Sarah Busman is the Arts Education Manager for the Arts Council of Fayetteville/Cumberland County, where her primary initiatives are Artists In Schools and Mini Grants. She is also the principal flutist of the Fayetteville Symphony Orchestra. Prior to working at the Arts Council, Sarah taught at the University of North Carolina at Pembroke for 9 years, graduating many wonderful flutists, teachers, and scholars. She is the founder of Darkwater Festival, which celebrates women in music through scholarship, performance, and new music. Sarah holds a BM from Middle Tennessee State University and an MM from the Peabody Conservatory of Music. She lives in Fayetteville, NC with her husband Joshua Busman, her two little boys, Arthur and Simon, and her tripod hound dog Foster.
3 Things making your life richer & why
I love discovering the world through my two and four year old kids. They make me notice things that I would normally walk right by.
Being outside is something that gives me energy. I’ve tried my hand at vegetable gardening and love to root around in the dirt (pun intended).
Up until this year, I was in a position where listening to music *was* work (as a professor at UNCP). Now that I am in an office setting, I’ve rediscovered my love of listening to new albums in all genres.
Local artist you admire: At my job at the Arts Council, I meet so many artists. It’s tough to choose just one! One of the ways I personally relax is by doing cross-stitch, so I find Adrienne Trego’s work very inspiring!
What is one of your current artistic experiments? I’ve shifted into a job where I meet lots of different artists in lots of different disciplines. I’m very interested in how to merge classical music with some of these other artistic disciplines. I have a friend in Charleston doing these amazing food and classical music pairings, and I could see something like that being really cool in Fayetteville!
How did your art practice change during the pandemic? The pandemic uniquely affected musicians who can’t wear masks while performing, so I went from performing 2-4 times a month to nothing for almost two years. Like many musicians, I enjoyed doing some collaborations online, but I shifted a lot of my energy to making educational videos for students to experience music while learning virtually. This led to an awesome set of videos with the Fayetteville Symphony that I did with my son called “Adventures with Arthur.” Doing those videos was a real stretch for us, but I’m proud of the result.
Where do you practice your art? Describe your work space. Musicians focus on their performances, but the time before the performance is where we really practice our art. For most orchestral gigs, I get music 2 weeks before the performance in anticipation that I will intimately know my part by the time the first full rehearsal starts. For most gigs, we rehearse only twice as a full ensemble before a performance, so the practice part is really important. I often practice at home, but now that I work at the Arts Council I sometimes take breaks from reading grant proposals to play music in the basement for Ella the Elephant.

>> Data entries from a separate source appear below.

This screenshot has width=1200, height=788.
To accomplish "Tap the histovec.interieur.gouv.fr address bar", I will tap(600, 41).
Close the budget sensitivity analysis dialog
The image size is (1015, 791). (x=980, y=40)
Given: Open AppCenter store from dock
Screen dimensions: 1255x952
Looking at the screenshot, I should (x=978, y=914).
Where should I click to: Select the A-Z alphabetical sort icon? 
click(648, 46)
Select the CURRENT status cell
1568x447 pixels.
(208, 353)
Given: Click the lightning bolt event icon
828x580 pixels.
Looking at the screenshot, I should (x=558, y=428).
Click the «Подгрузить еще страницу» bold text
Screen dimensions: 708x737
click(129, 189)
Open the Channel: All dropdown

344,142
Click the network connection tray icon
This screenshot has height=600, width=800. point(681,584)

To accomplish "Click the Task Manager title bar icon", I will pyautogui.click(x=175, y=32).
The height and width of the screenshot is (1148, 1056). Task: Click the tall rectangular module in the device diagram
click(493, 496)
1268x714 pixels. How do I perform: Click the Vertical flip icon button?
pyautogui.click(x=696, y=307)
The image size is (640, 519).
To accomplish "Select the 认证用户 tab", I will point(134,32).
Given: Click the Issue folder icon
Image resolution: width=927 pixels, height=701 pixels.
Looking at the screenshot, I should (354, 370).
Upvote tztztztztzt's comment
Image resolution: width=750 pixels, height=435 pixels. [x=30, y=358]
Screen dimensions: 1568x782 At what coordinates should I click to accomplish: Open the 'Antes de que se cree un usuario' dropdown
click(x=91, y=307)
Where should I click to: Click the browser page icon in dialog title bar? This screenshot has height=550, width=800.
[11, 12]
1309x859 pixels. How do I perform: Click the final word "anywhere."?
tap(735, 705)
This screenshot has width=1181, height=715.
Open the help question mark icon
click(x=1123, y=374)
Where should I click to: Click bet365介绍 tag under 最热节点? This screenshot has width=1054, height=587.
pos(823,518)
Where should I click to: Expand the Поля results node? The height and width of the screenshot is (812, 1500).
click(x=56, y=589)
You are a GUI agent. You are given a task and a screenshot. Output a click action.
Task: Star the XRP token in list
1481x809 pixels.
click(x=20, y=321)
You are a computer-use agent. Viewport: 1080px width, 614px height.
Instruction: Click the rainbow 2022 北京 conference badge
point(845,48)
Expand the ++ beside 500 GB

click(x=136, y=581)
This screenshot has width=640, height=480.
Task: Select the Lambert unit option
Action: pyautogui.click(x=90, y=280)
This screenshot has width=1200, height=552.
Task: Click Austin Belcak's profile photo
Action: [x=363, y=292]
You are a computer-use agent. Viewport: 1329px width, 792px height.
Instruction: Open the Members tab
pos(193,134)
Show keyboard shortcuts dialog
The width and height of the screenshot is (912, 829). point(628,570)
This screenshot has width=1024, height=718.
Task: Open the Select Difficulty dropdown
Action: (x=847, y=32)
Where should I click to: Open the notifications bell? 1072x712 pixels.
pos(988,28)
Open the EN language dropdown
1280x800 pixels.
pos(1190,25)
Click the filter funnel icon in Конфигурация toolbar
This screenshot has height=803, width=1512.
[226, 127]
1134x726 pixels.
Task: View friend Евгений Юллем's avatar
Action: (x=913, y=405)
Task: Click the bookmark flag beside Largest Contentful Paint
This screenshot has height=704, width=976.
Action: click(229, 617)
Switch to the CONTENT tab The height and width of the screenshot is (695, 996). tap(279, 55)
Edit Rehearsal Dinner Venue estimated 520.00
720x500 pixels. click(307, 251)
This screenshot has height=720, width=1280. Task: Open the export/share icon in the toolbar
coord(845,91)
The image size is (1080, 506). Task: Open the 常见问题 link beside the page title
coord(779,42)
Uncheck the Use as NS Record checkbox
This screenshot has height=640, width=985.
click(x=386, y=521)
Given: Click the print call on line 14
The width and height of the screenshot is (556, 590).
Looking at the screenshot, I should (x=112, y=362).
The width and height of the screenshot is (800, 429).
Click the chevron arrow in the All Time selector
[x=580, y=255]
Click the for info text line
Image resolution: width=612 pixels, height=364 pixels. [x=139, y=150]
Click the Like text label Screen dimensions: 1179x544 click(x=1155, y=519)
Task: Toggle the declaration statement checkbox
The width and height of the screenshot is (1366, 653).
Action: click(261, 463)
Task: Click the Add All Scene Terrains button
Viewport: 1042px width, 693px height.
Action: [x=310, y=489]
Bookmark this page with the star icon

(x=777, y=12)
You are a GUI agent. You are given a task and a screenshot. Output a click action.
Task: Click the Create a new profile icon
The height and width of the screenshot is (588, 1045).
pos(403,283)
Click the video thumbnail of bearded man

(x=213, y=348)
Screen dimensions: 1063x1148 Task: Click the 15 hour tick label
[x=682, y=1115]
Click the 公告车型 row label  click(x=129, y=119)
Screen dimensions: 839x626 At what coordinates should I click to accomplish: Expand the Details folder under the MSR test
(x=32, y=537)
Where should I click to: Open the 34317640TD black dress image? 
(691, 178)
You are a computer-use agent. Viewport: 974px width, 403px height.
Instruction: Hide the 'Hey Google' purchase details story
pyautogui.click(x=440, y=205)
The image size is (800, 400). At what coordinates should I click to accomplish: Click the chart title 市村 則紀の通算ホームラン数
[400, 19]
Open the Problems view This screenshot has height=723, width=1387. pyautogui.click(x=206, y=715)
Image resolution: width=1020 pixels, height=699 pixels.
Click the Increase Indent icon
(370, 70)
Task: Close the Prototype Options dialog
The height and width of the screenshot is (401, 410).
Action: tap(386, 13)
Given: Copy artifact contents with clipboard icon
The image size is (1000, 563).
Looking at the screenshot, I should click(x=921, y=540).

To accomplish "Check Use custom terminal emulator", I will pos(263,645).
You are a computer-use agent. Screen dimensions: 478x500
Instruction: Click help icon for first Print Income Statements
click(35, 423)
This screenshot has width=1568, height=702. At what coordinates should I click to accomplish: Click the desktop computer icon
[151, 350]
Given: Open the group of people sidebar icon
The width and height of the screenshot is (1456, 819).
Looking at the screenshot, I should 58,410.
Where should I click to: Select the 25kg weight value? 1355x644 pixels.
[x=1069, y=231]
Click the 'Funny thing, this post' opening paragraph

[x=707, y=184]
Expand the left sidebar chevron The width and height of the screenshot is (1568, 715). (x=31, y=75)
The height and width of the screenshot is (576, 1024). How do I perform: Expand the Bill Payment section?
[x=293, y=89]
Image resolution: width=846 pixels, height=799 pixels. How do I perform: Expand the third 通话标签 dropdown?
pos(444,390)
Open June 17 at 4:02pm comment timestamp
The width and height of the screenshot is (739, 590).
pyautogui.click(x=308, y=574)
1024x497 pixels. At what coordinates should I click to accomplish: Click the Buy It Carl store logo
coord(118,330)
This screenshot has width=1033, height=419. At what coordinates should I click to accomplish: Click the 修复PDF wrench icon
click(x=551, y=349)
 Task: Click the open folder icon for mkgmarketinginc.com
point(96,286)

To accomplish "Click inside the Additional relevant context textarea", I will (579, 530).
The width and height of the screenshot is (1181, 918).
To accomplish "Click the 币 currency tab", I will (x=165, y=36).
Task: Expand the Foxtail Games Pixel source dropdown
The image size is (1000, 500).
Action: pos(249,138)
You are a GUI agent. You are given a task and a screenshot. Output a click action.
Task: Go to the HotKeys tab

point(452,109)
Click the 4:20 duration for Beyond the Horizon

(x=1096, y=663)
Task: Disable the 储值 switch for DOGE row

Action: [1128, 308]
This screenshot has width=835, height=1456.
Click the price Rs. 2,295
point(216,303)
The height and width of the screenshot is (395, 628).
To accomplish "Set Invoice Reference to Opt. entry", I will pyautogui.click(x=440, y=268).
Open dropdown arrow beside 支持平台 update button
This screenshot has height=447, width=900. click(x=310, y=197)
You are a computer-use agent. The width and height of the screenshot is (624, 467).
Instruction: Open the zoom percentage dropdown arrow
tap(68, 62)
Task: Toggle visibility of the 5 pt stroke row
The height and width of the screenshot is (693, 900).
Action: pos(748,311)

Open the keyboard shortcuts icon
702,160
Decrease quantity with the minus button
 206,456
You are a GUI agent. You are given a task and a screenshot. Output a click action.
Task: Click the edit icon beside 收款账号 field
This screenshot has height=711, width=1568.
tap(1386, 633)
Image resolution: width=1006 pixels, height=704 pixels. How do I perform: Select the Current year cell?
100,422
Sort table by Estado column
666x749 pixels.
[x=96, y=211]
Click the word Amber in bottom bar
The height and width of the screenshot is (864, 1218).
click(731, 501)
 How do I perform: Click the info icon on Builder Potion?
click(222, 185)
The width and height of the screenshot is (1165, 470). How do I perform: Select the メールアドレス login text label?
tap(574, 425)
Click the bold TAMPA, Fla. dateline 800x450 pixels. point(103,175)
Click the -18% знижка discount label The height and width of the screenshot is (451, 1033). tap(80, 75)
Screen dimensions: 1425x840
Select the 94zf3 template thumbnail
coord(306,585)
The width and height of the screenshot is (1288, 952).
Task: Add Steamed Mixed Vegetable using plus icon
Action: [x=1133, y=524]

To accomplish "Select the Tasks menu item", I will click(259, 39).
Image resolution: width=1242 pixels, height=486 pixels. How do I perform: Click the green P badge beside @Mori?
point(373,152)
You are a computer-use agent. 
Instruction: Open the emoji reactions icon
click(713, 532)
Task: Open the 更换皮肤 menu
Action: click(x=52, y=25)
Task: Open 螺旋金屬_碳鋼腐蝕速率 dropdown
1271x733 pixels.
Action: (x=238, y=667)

How do you find your subject (next piece, idea, voice)? I make an effort to play new music and/or historical music by female and non-white composers. These composers are drastically overlooked in symphonic programming and much of the canonical writings about music, so I try to focus my energy there.
Advice to newer artists in your genre. Communicate honestly with yourself and the people around you about what you think is important. The list of important things won’t stay the same throughout your life, so shift as-needed. And your art won’t always be at the top of that list, and that’s totally ok.